_Records for the task_
.....
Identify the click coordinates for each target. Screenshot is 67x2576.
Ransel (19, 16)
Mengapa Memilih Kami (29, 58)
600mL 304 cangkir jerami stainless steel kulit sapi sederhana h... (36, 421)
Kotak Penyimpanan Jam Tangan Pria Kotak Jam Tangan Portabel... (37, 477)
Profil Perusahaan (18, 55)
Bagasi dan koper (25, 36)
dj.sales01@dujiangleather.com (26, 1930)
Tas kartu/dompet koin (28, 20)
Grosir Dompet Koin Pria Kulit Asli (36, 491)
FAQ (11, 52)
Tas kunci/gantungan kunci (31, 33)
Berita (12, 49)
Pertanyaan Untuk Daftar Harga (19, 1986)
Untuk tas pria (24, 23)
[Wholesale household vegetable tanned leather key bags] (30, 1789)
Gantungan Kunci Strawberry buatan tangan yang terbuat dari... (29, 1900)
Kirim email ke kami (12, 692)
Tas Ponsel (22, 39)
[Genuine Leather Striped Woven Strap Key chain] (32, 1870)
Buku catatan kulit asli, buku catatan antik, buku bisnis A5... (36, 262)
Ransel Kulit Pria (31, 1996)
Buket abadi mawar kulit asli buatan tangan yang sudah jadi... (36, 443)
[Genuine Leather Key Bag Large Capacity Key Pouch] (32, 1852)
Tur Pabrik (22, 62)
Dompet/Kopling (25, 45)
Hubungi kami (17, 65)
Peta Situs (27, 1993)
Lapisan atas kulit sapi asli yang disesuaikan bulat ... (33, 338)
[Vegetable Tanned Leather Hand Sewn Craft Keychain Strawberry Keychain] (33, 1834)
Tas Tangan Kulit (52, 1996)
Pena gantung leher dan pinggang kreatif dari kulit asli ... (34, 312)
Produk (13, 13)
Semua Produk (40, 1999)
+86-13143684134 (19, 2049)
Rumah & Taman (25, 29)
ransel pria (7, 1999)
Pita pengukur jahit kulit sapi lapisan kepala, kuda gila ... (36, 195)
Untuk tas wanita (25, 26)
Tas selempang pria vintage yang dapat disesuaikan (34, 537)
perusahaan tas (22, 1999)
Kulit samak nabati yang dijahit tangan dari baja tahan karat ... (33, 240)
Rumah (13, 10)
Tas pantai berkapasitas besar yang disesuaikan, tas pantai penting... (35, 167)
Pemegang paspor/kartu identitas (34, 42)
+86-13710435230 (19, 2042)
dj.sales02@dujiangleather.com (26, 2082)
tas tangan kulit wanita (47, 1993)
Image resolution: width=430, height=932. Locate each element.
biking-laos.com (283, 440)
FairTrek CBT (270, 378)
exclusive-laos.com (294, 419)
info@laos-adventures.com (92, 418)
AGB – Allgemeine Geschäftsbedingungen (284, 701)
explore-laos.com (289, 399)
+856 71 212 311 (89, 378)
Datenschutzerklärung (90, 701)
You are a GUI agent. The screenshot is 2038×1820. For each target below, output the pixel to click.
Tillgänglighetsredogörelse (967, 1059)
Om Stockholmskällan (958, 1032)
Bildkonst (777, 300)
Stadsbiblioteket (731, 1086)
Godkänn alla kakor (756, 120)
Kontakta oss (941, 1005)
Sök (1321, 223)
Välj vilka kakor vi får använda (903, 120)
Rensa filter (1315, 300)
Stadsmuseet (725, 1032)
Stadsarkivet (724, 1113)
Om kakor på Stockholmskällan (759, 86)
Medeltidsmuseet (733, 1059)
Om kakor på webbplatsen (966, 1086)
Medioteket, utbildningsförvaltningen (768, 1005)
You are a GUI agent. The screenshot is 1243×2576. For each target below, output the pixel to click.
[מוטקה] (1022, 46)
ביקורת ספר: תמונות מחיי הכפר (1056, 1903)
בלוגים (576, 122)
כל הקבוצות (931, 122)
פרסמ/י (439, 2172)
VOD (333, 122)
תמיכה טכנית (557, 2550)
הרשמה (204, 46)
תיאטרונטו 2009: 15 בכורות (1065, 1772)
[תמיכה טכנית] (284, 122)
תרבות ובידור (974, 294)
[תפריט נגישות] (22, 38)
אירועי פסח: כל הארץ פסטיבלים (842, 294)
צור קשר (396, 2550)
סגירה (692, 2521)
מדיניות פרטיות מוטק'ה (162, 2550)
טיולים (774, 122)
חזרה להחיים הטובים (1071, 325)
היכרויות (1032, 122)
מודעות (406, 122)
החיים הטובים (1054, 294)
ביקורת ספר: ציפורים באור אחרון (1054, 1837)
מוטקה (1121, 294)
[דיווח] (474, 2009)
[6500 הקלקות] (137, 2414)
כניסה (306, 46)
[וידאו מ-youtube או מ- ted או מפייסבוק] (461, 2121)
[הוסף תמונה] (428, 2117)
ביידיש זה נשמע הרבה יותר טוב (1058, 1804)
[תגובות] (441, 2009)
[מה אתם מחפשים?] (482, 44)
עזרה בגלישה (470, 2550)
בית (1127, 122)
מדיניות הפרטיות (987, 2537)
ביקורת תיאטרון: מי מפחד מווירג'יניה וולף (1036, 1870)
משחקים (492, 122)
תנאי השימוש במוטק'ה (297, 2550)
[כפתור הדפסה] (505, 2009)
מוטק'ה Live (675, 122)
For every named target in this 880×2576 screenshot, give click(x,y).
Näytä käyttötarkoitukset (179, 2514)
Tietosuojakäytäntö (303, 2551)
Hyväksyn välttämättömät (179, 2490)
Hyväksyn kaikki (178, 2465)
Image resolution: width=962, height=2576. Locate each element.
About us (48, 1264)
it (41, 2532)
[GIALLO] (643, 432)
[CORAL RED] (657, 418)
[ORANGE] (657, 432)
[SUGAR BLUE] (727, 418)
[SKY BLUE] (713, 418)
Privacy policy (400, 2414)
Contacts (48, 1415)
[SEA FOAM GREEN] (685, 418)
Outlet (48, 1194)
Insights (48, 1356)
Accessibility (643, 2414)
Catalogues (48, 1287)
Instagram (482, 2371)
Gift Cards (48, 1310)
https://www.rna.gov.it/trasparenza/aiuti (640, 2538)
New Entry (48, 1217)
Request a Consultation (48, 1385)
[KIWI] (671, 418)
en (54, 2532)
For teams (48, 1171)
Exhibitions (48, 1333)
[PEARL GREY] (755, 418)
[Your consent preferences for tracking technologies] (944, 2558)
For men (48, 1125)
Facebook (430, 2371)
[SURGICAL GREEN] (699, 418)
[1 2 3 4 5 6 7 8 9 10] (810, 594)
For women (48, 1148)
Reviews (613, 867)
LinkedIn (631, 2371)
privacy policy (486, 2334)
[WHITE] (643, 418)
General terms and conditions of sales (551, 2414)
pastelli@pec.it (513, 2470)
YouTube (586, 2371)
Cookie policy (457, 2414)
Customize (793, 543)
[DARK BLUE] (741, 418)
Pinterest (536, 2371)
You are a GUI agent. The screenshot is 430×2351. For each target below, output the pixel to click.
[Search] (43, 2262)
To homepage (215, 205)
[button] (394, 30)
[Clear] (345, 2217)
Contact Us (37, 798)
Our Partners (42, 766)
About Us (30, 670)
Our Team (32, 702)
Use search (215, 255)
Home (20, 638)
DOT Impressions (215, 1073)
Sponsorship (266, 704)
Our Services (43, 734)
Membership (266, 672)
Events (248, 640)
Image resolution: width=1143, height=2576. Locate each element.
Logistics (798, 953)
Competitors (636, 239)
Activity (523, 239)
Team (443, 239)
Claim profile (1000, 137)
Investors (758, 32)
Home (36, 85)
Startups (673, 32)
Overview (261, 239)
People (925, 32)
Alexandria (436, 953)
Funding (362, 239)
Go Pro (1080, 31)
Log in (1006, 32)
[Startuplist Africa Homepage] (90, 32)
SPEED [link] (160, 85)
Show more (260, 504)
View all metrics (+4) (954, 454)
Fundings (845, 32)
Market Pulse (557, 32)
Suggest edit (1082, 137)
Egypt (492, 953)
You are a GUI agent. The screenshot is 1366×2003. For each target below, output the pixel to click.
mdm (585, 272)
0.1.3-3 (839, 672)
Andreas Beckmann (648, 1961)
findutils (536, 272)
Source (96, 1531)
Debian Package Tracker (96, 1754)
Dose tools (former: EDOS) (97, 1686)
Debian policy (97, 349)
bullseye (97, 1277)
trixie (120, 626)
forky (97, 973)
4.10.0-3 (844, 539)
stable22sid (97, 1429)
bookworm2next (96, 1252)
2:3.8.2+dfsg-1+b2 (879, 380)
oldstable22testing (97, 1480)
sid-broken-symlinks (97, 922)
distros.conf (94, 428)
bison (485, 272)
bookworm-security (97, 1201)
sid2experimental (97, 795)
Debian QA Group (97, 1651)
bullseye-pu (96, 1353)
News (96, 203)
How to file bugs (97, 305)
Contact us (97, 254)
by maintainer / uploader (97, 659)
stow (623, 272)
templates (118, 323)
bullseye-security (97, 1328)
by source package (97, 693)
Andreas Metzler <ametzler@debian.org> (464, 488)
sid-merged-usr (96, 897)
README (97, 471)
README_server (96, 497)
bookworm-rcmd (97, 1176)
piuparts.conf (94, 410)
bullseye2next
.....
_What needs to be done_
Whenever a line above contains "מדיניות", copy that line.

_Reply_
מדיניות פרטיות מוטק'ה (162, 2550)
מדיניות הפרטיות (987, 2537)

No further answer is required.